Le simulateur de vol, cela dit, ne résume pas la plateforme à lui seul. Google met aussi en avant Voyager, un mode de découverte interactif qui regroupe des histoires, des expéditions virtuelles et des quiz, en partenariat avec des acteurs comme National Geographic et PBS. C’est souvent là que Google Earth se démarque le plus de Google Maps: on ne se contente pas d’y chercher un trajet. On part explorer des écosystèmes, des cultures, des sites historiques ou des phénomènes naturels, à travers des parcours conçus pour ça.
Autre point fort, Timelapse. Cette fonction assemble, d’après Google, des millions d’images satellites prises entre 1984 et aujourd’hui afin de créer une carte en 4D qui montre comment la planète a évolué. Déforestation, extension des villes, recul des glaciers, assèchement des lacs: le résultat reste saisissant.

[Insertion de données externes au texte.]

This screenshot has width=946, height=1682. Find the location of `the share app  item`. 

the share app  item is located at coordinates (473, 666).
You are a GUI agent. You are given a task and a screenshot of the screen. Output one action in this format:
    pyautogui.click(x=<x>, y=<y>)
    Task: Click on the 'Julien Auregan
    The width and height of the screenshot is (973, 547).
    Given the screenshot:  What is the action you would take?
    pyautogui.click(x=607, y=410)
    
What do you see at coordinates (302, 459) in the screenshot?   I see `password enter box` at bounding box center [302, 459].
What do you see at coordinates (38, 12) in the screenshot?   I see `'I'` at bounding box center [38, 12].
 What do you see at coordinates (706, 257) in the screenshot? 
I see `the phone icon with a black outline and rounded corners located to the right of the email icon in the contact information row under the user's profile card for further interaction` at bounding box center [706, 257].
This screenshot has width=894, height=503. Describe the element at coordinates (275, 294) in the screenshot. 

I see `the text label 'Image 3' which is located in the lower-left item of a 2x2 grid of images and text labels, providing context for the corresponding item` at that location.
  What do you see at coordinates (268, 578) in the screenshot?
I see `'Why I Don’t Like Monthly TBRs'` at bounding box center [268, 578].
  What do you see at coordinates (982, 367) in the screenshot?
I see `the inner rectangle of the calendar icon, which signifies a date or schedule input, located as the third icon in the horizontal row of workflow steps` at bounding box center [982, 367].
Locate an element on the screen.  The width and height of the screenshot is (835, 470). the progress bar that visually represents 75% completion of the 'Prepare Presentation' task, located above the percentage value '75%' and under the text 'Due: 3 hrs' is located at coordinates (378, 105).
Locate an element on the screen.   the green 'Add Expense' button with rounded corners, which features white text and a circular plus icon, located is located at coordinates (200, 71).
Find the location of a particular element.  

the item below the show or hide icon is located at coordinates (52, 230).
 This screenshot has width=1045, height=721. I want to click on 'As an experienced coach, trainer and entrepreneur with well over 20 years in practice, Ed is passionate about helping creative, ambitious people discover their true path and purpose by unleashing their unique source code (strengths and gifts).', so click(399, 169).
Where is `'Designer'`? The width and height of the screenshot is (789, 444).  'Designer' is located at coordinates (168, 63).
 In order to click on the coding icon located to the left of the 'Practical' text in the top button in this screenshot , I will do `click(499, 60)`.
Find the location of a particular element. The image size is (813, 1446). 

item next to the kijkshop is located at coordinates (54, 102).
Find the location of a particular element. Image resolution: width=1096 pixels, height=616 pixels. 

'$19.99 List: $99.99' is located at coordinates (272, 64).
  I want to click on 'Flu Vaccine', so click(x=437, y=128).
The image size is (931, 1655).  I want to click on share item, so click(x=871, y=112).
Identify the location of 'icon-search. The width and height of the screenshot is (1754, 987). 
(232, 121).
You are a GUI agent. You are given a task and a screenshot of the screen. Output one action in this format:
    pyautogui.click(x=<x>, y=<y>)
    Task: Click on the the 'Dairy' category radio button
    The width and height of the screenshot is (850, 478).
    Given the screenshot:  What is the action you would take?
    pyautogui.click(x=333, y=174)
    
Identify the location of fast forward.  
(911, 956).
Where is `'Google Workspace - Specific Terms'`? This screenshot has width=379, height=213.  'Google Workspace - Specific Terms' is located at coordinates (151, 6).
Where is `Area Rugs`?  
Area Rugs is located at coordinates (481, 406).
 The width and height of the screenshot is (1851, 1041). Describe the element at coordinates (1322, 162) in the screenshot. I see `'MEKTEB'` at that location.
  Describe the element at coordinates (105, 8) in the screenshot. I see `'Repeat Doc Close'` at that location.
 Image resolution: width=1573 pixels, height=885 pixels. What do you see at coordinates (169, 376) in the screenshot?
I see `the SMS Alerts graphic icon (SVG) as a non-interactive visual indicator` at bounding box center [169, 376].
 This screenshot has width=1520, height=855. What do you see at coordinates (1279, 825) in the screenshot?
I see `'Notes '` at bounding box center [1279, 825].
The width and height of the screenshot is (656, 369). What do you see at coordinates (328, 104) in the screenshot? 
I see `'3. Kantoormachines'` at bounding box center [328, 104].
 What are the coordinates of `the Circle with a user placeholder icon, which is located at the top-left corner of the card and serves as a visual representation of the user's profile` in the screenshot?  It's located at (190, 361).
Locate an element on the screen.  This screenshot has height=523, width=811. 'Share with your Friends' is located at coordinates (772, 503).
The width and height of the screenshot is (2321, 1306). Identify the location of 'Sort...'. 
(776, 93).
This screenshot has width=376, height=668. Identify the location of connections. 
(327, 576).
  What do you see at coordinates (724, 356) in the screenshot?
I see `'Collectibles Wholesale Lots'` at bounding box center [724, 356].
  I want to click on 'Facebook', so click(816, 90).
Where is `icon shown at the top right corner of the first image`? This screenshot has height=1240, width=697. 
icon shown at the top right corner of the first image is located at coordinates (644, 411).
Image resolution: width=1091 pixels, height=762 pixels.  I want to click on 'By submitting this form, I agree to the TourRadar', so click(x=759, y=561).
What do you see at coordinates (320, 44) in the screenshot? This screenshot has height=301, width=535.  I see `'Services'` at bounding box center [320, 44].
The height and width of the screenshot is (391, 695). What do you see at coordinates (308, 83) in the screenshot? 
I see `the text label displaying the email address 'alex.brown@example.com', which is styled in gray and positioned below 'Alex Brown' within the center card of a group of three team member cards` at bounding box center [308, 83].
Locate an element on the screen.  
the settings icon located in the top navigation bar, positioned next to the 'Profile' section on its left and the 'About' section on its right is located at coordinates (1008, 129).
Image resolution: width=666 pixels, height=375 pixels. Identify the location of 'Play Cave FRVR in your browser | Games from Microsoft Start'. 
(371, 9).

En avril 2023, une mise à jour a ajouté des données allant jusqu’en 2022. Puis, en septembre 2024, Google a annoncé l’arrivée d’archives encore plus anciennes pour certains endroits, parfois jusqu’aux années 1930, ainsi que plusieurs améliorations destinées à rendre les images plus lisibles malgré les nuages et la brume. Il faut quand même garder une réserve: Google Earth a un vrai intérêt pédagogique et permet de visualiser de façon très concrète les effets du changement climatique, mais la création de projets personnalisés peut toujours paraître assez compliquée. Et, pour le confort d’usage, l’expérience reste meilleure sur ordinateur avec une connexion internet stable.